• _SET PROBLEM_
Copy the rows below with every "Task" changed to "Instruction" and everything else left as it is. Leave the pictures out.

• _DATA RECORDS_
**********
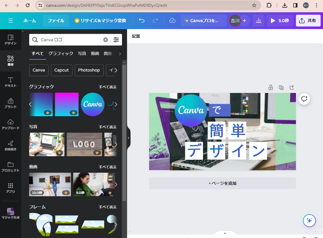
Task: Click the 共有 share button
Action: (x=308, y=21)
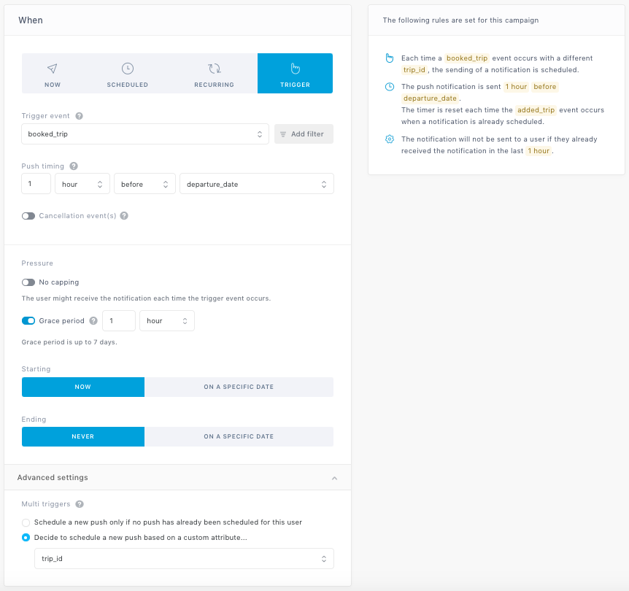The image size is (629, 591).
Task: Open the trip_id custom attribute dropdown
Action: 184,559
**********
• _SOLUTION_
Instruction: Click the 共有 share button
Action: (x=308, y=21)
The image size is (629, 591).
Instruction: Open the trip_id custom attribute dropdown
Action: 184,559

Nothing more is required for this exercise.